# [Aim]
Starting at the line that contains "Image resolution: width=401" and ending at the last line of the items, express those lines as a JSON list of strings, one string per line, with blank lines left out. Leave the pictures out of the answer.

--------------------

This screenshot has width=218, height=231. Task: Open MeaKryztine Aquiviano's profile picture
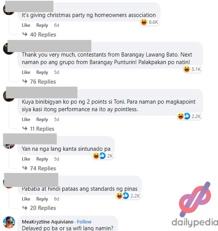[9, 222]
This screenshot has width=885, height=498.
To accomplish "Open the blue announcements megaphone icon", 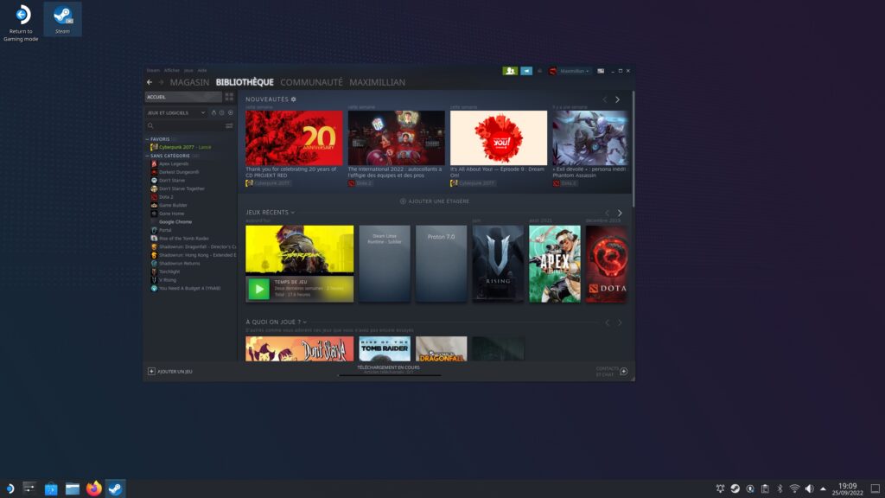I will coord(526,71).
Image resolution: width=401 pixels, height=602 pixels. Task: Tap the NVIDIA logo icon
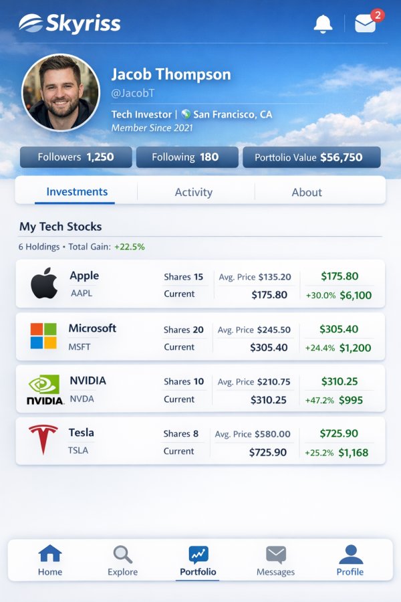click(44, 389)
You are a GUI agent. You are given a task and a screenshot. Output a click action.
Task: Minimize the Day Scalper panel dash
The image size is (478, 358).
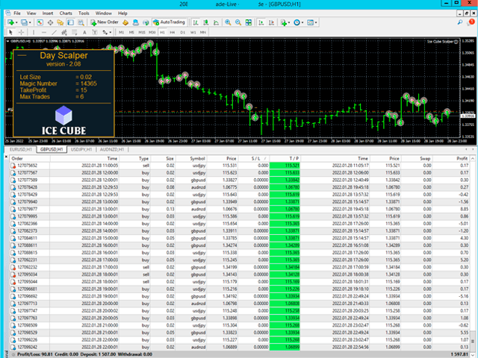click(x=22, y=55)
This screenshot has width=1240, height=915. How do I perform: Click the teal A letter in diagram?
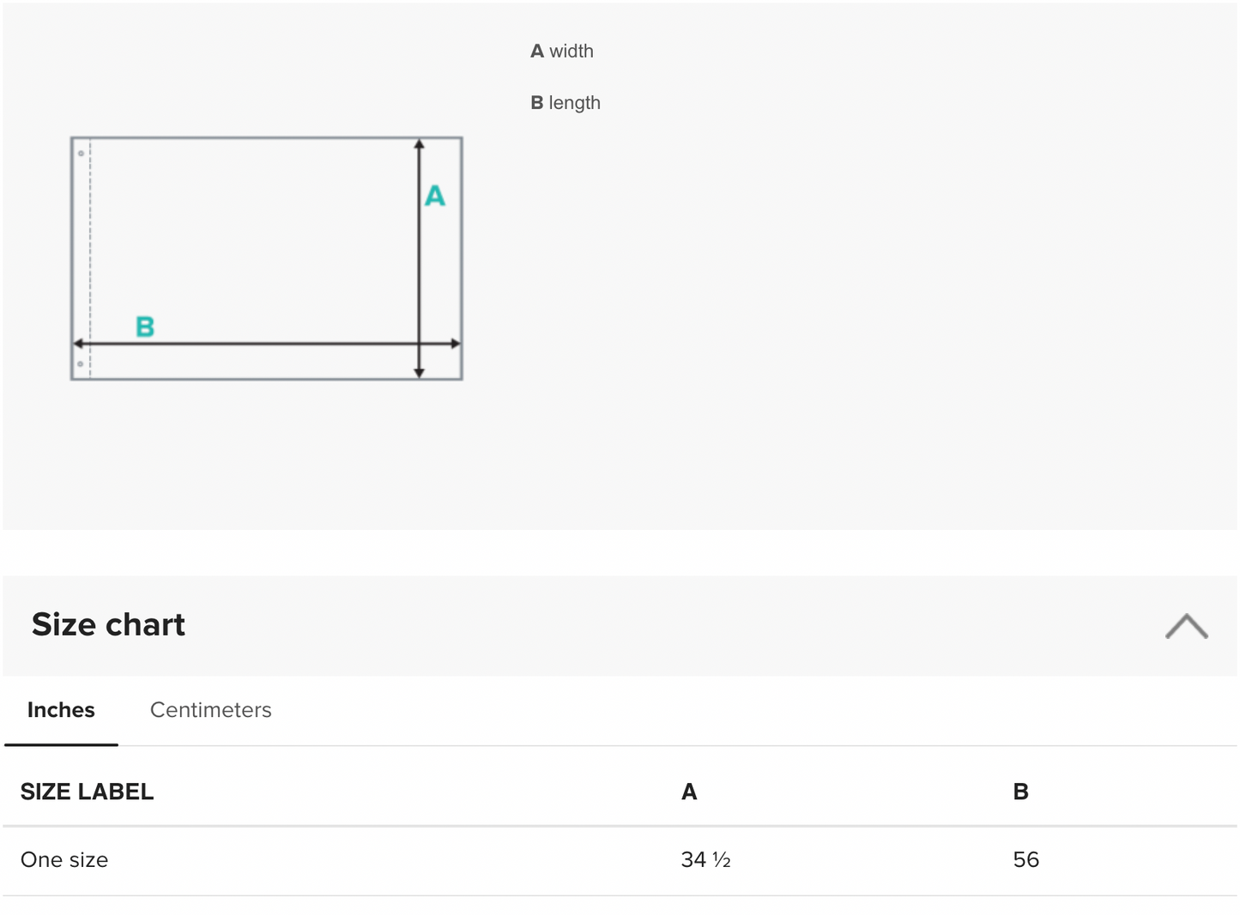pos(435,196)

--------------------

# [Reply]
[
  "Image resolution: width=401 pixels, height=602 pixels. Task: Tap the NVIDIA logo icon",
  "click(44, 389)",
  "You are a GUI agent. You are given a task and a screenshot. Output a click action.",
  "Task: Minimize the Day Scalper panel dash",
  "The image size is (478, 358).",
  "click(x=22, y=55)",
  "This screenshot has width=1240, height=915. How do I perform: Click the teal A letter in diagram?",
  "pos(435,196)"
]